Following the 2009–10 academic year, Cushman left the Archives of Internal Medicine and became a Senior Guest Editor for the journal Circulation. In 2013, she was recognized by UVM as a "leading expert in cardiovascular disease epidemiology" and received their Senior Researcher of the Year award. She was also appointed to the American Heart Association National Board of Directors and published a new study that found making small lifestyle changes could reduce people's overall risk of having a stroke. The following year, Cushman collaborated with postdoctoral fellow Kristine Alexander to study the link between blood type AB and memory loss. In a study published in the journal Neurology, they found that people with AB blood were more likely to develop thinking and memory problems such as dementia compared to those with other blood types. That same year, she co-authored a study with medical student Sarah Gillett that found a link between cardiovascular risk factors and cognitive impairment. In 2015, while attending a presentation by CEO Joe Golding, Cushman examined the businessman after he began to feel ill and discovered early-stage lymphoma in his leg. As a thank you gift for saving his life, Golding donated $25,000 to UVM for a research project led by Cushman.
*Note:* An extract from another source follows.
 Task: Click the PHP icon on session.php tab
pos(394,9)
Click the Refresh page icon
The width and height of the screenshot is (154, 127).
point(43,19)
On January 10, 2017, Cushman was appointed the inaugural Editor-in-Chief of the International Society on Thrombosis and Haemostasis's open access journal, Research and Practice in Thrombosis and Haemostasis (RPTH). The following year, she was recognized by Clarivate as one of the top highly cited researchers in her field and received the AHA's Population Research Prize for "important studies of cardiovascular disease patterns in populations." In 2019, she was again recognized as one of the top highly cited researchers in her field and joined the AHA's Eastern States Board of Directors. In 2020, she earned the AHA's Award of Meritorious Achievement for encouraging women to join STEM fields.